The draft proposal of the Hunt County Thoroughfare Plan showed multiple new highways and access roads being planned in the west, southwest and northwest corners of the county, with far fewer planned to the east and northeast.
Edmund Haas, vice president and transportation planning manager with Freese and Nichols, the consultants hired by the Hunt County Commissioners Court to prepare the draft, said the disparity is because that’s where all the evidence reveals that’s where the roads will be needed in the next 25 years or so.
“Growth is occurring,” Haas said, referring to multiple developments already springing up in the Caddo Mills and Royse City areas, with more spread expected to come outward from Plano and McKinney in Collin County and from the Quinlan and Lake Tawakoni area.
“Growth will come to us,” he added
A second public hearing concerning the plan is scheduled this evening in Caddo Mills, at Kathryn Griffis Elementary School, 3639 FM 1565 at 6 p.m.
The Hunt County plan was designed to coordinate with similar plans already being adopted by cities in the county, as well as plans and programs of adjacent counties and from the Texas Department of Transportation and the North Central Texas Council of Governments.
The Hunt County plan takes into account the county’s current growth of approximately 2% a year, with the county’s population to increase by more than 20 percent through 2045.
Haas said the proposal being presented during the public hearings was only a draft of the plan.
“This thoroughfare plan is a living document,” Haas said. “This draft is in no way final.
The plan was designed to be able to adapt based on public input and any significant changes in population or development growth.
Many of the proposed thoroughfares in the plan focused on expected growth to the west of Greenville, and included several east/west routes which would be compatible with projects already included under the county’s $24 million 2016 road bond package and TxDOT’s plan to expand Interstate 30 between the Rockwall and Hopkins county lines.
Haas said the western edge of the county had “a robust network” of proposed road projects in the future.
“In the eastern part of the county we have a much less dense network, in terms of spacing,” he said.
One effort Haas mentioned involved a FM 1903/FM 36 project,which is now scheduled to join with FM 6 just west of Caddo Mills to create a regional road that will give access from the Wylie, Nevada, Josephine area all the way to Interstate 30.
“Thats kind of a key one, especially considering the growth in Caddo Mills,” Haas said.
Haas said that U.S. Highway 380 in Hunt County will eventually have to be upgraded to a full highway/freeway style roadway, with full service roads and multiple entrance and exits.
One north/south project would be to extend State Highway 24 south all the way to Lone Oak, to help relieve the projected increase in traffic from U.S. Highway 69.

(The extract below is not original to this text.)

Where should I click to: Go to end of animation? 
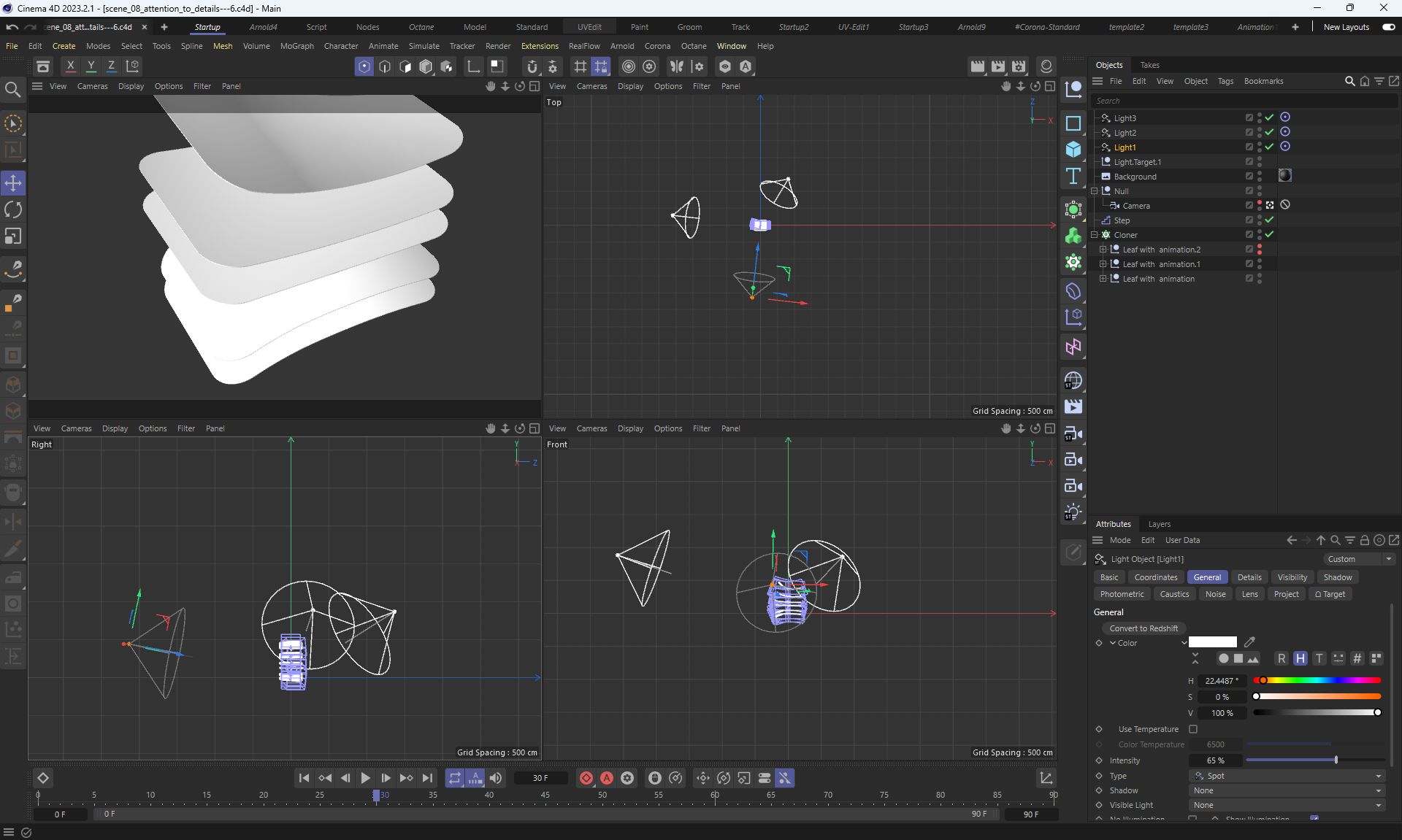pyautogui.click(x=427, y=778)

Hunt County officials asked the public in May to fill out a short online survey to identify where new roadways, intersection improvements, and safety enhancements are needed.
Haas said the survey drew more than 600 responses, with the overwhelming focus on adding safety to the roadways.
“It has already allowed us to provide some adjustments,” he said.
The proposed plan is expected to be presented to the Hunt County Commissioners Court in October, with another public hearing likely scheduled in November before the commissioners vote on formally adopting it.